* **DATA SHOWN**
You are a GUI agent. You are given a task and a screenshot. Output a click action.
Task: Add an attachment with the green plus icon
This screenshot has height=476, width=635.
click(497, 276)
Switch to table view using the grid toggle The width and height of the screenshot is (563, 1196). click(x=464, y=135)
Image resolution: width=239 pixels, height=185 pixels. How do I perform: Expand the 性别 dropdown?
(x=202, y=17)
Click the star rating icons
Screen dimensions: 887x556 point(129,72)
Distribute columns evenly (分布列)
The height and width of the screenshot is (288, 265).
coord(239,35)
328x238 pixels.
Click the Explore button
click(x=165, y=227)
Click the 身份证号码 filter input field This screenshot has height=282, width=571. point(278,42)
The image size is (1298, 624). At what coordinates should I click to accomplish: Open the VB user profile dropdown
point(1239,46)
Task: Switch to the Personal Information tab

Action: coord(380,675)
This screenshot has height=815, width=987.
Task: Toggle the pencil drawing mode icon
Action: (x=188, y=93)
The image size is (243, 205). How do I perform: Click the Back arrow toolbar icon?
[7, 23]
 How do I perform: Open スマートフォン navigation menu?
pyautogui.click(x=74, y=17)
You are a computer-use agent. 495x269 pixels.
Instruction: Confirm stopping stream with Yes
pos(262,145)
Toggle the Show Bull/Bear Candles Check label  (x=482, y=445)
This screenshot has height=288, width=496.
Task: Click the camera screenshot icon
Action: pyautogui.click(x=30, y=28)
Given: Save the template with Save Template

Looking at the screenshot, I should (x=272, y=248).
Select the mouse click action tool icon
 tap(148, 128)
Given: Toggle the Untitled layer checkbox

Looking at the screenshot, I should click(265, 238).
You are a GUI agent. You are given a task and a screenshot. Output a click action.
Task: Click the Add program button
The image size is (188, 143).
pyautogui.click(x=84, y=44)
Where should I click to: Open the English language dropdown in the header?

* **ACTION ITEM**
Reproduce the entries above in full, verbatim.

* **RESPONSE**
You are a GUI agent. You are given a task and a screenshot. Output a click action.
Task: Add an attachment with the green plus icon
This screenshot has height=476, width=635.
click(497, 276)
Switch to table view using the grid toggle The width and height of the screenshot is (563, 1196). click(x=464, y=135)
Image resolution: width=239 pixels, height=185 pixels. How do I perform: Expand the 性别 dropdown?
(x=202, y=17)
Click the star rating icons
Screen dimensions: 887x556 point(129,72)
Distribute columns evenly (分布列)
The height and width of the screenshot is (288, 265).
coord(239,35)
328x238 pixels.
Click the Explore button
click(x=165, y=227)
Click the 身份证号码 filter input field This screenshot has height=282, width=571. point(278,42)
The image size is (1298, 624). At what coordinates should I click to accomplish: Open the VB user profile dropdown
point(1239,46)
Task: Switch to the Personal Information tab

Action: coord(380,675)
This screenshot has height=815, width=987.
Task: Toggle the pencil drawing mode icon
Action: (x=188, y=93)
The image size is (243, 205). How do I perform: Click the Back arrow toolbar icon?
[7, 23]
 How do I perform: Open スマートフォン navigation menu?
pyautogui.click(x=74, y=17)
You are a computer-use agent. 495x269 pixels.
Instruction: Confirm stopping stream with Yes
pos(262,145)
Toggle the Show Bull/Bear Candles Check label  (x=482, y=445)
This screenshot has height=288, width=496.
Task: Click the camera screenshot icon
Action: pyautogui.click(x=30, y=28)
Given: Save the template with Save Template

Looking at the screenshot, I should (x=272, y=248).
Select the mouse click action tool icon
 tap(148, 128)
Given: Toggle the Untitled layer checkbox

Looking at the screenshot, I should click(265, 238).
You are a GUI agent. You are given a task and a screenshot. Output a click action.
Task: Click the Add program button
The image size is (188, 143).
pyautogui.click(x=84, y=44)
Where should I click to: Open the English language dropdown in the header?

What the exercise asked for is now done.